Gina Lollobrigida e Vittorio De Sica in "Pane, amore e fantasia", commedia del 1953 diretta da Luigi Comencini

1927-2023

Che bella era la “Lollo”, diva naturale di un'Italia più simpatica della nostra

Alberto Mattioli

Veniva da un paese che usciva stremato dalla guerra e sognava l’abbondanza: già alla famosa Miss Italia del 1947 fu un trionfo di signorine grandi forme. L’entertainment si accendeva contrapposizioni nette, come il derby Lollo-Loren

Certo, la Lollo veniva da un’Italia che usciva stremata e affamata dalla guerra e sognava l’abbondanza, proprio quella fisica, carnale, ghiandolare. Così, passata ’a nuttata, già alla famosa Miss Italia del 1947 fu un trionfo di signorine grandi forme: in un colpo solo, Lucia Bosè, Gianna Maria Canale, Eleonora Rossi Drago, Silvana Mangano e, appunto, Gina Lollobrigida, così diverse dalle bellezze nervose e sportive del fascio.
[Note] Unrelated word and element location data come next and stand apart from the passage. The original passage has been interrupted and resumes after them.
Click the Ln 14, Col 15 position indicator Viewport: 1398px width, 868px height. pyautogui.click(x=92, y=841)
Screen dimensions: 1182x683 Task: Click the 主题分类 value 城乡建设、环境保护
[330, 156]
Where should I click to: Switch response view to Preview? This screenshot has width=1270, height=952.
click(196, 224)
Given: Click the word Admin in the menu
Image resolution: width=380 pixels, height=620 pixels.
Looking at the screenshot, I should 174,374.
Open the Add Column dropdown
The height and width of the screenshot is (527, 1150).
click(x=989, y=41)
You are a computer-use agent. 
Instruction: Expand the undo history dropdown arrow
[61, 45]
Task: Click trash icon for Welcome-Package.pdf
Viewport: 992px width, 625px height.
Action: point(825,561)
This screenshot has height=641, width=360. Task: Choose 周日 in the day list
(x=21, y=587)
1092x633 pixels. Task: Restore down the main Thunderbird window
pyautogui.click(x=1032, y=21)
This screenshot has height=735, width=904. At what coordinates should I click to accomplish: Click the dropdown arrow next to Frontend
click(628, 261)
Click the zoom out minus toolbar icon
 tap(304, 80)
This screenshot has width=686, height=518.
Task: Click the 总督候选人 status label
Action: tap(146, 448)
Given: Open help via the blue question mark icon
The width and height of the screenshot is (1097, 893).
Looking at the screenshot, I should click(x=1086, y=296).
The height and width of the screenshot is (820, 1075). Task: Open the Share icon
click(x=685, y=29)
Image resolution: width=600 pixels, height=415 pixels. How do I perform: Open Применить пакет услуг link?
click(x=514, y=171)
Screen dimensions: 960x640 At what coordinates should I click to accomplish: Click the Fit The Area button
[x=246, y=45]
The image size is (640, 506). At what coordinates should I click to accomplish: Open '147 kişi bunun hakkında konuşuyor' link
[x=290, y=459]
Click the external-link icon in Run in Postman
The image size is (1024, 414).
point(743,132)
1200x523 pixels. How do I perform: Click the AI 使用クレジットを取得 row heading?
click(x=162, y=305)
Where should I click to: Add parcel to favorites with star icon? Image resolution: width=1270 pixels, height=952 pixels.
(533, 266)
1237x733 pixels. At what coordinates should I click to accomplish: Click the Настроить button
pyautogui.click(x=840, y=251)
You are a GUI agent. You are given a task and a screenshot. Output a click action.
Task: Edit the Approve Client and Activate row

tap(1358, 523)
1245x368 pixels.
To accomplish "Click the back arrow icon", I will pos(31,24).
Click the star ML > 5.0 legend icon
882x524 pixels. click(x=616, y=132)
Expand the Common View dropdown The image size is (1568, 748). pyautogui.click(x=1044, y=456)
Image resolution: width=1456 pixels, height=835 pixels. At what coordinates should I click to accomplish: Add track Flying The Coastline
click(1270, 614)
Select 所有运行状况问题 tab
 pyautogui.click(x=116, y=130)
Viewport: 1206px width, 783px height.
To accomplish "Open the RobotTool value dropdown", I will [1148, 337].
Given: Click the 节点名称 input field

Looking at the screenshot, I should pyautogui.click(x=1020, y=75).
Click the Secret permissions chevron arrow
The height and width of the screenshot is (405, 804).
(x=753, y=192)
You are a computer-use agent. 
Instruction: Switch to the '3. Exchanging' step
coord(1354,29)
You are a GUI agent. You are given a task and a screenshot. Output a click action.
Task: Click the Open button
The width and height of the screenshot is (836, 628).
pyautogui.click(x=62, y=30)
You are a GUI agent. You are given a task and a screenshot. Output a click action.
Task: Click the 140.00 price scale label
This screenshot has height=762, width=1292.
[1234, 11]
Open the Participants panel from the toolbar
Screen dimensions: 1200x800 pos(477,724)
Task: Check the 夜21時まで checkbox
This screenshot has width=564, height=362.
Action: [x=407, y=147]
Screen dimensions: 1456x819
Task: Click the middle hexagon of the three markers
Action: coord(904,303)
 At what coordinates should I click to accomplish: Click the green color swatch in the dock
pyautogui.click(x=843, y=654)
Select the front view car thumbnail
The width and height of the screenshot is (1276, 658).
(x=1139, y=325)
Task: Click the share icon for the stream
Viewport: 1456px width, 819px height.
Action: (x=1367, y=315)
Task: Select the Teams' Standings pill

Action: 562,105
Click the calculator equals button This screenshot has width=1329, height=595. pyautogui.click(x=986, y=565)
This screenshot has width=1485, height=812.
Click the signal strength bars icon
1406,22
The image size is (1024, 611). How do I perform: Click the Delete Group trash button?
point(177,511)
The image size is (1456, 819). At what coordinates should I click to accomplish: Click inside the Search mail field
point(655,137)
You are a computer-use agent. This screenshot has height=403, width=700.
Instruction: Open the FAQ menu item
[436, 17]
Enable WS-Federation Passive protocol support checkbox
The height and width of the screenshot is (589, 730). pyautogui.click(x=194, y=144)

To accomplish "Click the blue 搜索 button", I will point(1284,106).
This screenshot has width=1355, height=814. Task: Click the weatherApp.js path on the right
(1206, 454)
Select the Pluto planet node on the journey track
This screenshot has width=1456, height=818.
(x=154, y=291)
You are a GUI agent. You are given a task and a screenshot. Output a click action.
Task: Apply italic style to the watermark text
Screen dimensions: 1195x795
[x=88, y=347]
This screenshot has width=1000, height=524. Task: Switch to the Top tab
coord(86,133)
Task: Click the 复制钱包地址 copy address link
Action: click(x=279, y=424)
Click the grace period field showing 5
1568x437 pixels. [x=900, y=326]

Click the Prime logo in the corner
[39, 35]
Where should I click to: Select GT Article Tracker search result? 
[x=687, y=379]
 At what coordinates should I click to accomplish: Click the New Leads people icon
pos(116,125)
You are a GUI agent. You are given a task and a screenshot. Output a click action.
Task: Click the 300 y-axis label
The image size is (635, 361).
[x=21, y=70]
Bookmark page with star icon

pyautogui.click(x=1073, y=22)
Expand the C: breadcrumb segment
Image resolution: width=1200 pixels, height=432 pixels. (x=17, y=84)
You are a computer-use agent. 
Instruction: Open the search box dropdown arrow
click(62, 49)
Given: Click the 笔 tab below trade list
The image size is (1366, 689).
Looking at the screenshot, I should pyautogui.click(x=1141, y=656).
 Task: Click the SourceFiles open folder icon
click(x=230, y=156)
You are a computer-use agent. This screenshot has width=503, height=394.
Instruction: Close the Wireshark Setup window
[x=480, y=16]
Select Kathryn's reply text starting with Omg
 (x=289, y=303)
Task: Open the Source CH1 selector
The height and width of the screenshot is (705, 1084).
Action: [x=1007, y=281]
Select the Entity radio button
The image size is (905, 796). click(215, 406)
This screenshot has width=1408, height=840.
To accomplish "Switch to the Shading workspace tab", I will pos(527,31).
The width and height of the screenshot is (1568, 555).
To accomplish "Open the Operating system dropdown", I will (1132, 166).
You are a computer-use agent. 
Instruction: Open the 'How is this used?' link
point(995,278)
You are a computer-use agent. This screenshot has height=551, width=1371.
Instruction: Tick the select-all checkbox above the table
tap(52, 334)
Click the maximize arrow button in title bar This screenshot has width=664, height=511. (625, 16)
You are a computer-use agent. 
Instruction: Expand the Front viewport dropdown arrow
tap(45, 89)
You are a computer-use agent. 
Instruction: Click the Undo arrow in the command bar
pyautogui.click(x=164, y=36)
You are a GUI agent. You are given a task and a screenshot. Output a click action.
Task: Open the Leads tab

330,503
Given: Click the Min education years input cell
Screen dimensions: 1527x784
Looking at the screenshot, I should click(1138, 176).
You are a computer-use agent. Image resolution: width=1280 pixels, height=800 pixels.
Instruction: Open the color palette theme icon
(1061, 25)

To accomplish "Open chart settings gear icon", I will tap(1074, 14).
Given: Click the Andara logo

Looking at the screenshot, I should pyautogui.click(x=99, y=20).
Non erano ancora tempi di scomuniche politicamente corrette né di accuse di sessismo: alle miss si chiedevano le misure, non cosa pensassero della condizione della donna; il sogno, confessatissimo, era quello del cinema, o almeno dei fotoromanzi, non di fare il magistrato (fateci caso: tutte le miss attuali vogliono diventare giudice) o di impegnarsi per qualche causa ambientalista. Lo sfondo era ancora contadino, ruspante, alla fine ingenuo: un immaginario di poveri ma belli, pane, amore e fantasia, tutto un Cuore con misure 90-60-90 dove ovviamente la bersagliera a dorso d’asino non può che fare breccia nel cuore del maresciallo dal baffo malandrino, salvo preferirgli il giovin principiante imbranato. Anche prodotto da esportazione, però, come già la pizza e la mafia e presto i vestiti e i mobili, sicché Gina spopolò a intermittenza pure a Hollywood: “il petto atlantico”, la chiamava il sublime Marcello Marchesi.

 
Curioso, però. Quell’Italia torpidamente democristiana, proporzionale, consociativa, inclusiva, di larghe intese e convergenze parallele, nell’entertainment viveva invece di contrapposizioni nette, manichee, tutto un derby senza appello, secondo la vecchia buona tradizione di guelfi e ghibellini, e senza ministri della cultura a sproloquiare di Dante. Dunque, Callas-Tebaldi, Coppi-Bartali, Mike-Pippo, melodici-urlatori, Di Stefano-Del Monaco (sì, la lirica era ancora nazionalpopolare, Gramsci docet). E, appunto, Lollo-Loren, il maggioritario delle maggiorate, non si sa quanto davvero desiderose di prendersi di petto o quanto insufflate da uffici stampa svegli a uso dei rotocalchi popolari, già, ecco un altro pezzo di quell’Italia sì bella e perduta. Alla fine, una partita De Gasperi-Togliatti ci fu solo per la forma, aveva già vinto l’Alcide prima ancora di cominciare, se non altro perché erano arrivati i carri armati americani e non quelli russi. Anestetizzato il dibattito pubblico con il morbido cloroformio diccì, su tutto il resto ci si poteva scannare in pace. E qui, con il senno (o il seno?) di poi, si può dire che alla fine fu Sophia a vincere, più sofisticata, più internazionale, francamente più brava come attrice, anche perché poi a un certo punto Gina mollò la presa, riciclandosi come fotografa, scultrice, intervistatrice di Fidel, candidata alla elezioni, vittima di toyboy, ma sempre Lollo in saecula saeculorum, certe cofane, certi abiti sberluccicanti, certi brillocchi, certa sfrontatezza già bersaglieresca che faceva tanto diva naturale contro lo chic dell’Altra. Non poteva non risultare simpatica, la Lollo: anche soltanto perché la sua Italia era molto più simpatica della nostra.